** WRITTEN EXERCISE **
Retype the records below without any change, starting at the line containing "Where should I click to: Select resistor" and stopping after the line containing "I will pos(318,112).".

** EXERCISE INPUTS **
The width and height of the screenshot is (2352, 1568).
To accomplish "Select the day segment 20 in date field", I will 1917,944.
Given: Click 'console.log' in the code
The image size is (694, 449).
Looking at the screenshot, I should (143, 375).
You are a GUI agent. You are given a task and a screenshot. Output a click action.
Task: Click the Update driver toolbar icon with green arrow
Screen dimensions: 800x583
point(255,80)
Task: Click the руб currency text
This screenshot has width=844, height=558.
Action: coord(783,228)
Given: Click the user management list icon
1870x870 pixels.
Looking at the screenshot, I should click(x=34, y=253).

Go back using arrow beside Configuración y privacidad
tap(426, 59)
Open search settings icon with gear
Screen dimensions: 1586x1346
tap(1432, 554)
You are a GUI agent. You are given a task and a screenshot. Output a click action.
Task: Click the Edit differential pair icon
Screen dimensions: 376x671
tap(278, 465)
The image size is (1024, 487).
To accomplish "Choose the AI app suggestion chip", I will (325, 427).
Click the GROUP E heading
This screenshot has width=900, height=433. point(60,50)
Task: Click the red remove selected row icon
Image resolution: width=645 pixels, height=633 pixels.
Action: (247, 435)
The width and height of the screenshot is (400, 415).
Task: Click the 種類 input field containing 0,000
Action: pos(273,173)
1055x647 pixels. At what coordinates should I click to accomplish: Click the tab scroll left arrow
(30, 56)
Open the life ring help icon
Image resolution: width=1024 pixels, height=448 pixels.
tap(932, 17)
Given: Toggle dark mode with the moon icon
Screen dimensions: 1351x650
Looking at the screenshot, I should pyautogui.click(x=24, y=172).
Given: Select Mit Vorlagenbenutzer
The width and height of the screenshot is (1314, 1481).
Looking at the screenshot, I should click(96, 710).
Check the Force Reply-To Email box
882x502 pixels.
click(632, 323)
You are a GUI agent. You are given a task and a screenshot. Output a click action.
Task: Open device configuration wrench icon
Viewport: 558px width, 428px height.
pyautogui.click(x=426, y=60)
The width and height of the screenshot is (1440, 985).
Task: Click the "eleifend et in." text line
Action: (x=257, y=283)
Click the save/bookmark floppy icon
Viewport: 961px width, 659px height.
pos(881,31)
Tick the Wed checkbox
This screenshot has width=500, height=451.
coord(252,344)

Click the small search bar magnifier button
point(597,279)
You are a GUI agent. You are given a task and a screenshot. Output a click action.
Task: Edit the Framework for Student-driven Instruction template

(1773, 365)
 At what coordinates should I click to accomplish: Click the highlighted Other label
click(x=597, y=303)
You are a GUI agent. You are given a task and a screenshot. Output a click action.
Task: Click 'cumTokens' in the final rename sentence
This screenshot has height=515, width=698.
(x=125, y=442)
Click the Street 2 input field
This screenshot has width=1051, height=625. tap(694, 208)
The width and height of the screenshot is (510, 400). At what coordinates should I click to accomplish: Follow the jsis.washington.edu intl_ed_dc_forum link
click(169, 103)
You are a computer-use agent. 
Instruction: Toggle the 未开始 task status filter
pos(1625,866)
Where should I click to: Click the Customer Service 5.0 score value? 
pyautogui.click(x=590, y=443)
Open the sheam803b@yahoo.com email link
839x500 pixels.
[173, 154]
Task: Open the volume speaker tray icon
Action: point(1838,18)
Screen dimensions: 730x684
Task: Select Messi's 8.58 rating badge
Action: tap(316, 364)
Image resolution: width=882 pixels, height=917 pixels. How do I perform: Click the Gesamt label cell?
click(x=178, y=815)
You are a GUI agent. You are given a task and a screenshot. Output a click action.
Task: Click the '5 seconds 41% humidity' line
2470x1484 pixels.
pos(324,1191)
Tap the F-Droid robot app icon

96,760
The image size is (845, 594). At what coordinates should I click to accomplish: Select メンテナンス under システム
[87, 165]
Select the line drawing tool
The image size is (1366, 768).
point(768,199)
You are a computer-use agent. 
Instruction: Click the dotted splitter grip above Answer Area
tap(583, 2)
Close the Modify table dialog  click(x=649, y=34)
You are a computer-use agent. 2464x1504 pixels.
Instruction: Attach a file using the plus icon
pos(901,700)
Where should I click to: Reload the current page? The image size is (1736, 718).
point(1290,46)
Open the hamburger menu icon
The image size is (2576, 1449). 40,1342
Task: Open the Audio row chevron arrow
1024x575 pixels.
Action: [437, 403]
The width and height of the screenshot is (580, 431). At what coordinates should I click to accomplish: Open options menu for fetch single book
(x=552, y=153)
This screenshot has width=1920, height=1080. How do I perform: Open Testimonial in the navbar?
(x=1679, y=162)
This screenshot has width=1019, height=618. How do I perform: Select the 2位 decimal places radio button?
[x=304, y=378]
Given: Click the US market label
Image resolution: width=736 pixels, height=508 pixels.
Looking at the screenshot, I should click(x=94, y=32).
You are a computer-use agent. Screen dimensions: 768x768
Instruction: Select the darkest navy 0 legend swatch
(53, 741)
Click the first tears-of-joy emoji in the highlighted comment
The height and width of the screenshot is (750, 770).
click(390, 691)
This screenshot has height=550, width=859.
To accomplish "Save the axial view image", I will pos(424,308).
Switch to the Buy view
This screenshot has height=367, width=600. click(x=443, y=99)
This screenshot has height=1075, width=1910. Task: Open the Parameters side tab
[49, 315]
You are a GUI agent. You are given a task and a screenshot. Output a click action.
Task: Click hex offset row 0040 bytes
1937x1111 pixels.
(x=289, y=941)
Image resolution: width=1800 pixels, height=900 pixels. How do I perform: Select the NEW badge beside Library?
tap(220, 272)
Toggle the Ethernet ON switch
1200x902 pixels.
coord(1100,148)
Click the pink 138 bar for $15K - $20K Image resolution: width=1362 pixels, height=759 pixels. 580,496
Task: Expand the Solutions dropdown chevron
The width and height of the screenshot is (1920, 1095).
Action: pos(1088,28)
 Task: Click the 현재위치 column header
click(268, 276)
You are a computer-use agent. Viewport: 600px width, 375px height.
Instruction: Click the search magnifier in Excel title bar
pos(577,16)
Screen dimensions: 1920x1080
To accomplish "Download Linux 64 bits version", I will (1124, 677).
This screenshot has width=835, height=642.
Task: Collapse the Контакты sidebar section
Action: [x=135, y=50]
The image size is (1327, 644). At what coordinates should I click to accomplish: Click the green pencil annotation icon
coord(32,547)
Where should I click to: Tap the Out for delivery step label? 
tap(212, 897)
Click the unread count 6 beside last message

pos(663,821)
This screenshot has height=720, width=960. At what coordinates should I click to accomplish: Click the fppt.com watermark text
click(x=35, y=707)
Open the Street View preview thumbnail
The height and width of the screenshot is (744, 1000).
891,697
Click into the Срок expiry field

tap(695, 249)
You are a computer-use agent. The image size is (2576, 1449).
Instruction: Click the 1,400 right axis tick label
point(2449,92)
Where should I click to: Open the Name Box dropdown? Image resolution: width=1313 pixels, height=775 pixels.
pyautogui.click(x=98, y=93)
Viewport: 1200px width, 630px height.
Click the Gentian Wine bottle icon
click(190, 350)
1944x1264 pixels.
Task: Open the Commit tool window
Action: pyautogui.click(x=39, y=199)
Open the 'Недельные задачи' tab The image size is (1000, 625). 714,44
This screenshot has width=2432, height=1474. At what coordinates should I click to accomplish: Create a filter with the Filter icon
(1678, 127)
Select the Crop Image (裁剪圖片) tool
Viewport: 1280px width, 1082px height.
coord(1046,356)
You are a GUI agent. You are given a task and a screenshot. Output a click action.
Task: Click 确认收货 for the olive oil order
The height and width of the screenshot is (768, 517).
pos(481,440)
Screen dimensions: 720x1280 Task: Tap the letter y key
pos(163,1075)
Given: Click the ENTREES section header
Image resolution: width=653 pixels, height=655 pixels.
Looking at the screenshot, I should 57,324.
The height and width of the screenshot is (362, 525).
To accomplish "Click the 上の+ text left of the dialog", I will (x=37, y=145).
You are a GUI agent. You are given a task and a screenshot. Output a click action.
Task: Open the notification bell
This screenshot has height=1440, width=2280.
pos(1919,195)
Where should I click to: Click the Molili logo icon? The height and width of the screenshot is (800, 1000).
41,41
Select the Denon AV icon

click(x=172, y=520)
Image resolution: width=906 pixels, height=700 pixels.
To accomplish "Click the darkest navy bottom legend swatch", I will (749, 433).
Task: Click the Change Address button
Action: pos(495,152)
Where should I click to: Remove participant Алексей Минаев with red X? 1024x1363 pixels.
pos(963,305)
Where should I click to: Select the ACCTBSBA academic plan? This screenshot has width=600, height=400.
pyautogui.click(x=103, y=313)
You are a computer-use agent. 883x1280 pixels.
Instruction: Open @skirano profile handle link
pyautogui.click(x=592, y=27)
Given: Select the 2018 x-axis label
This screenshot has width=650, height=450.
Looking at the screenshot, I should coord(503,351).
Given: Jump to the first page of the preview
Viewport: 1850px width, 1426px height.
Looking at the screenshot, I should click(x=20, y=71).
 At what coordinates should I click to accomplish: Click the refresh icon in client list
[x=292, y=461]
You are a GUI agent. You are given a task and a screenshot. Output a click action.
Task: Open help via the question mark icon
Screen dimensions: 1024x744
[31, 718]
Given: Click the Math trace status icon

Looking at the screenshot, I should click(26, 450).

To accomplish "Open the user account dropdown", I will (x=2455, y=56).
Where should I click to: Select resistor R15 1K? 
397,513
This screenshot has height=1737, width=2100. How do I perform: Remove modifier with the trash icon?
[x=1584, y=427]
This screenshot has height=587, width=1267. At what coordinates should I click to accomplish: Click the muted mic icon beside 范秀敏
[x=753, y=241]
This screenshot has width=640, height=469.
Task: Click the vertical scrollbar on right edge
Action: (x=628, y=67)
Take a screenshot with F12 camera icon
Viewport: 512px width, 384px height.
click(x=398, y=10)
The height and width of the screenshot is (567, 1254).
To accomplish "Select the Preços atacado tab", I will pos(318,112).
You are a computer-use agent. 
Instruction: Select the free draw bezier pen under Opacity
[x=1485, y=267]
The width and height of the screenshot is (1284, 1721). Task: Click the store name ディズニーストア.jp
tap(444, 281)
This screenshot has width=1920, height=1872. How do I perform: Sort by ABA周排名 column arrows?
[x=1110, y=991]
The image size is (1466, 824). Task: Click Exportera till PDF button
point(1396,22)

** CORRECT ANSWER **
Where should I click to: Select resistor R15 1K? 
397,513
This screenshot has height=1737, width=2100. How do I perform: Remove modifier with the trash icon?
[x=1584, y=427]
This screenshot has height=587, width=1267. At what coordinates should I click to accomplish: Click the muted mic icon beside 范秀敏
[x=753, y=241]
This screenshot has width=640, height=469.
Task: Click the vertical scrollbar on right edge
Action: (x=628, y=67)
Take a screenshot with F12 camera icon
Viewport: 512px width, 384px height.
click(x=398, y=10)
The height and width of the screenshot is (567, 1254).
To accomplish "Select the Preços atacado tab", I will pos(318,112).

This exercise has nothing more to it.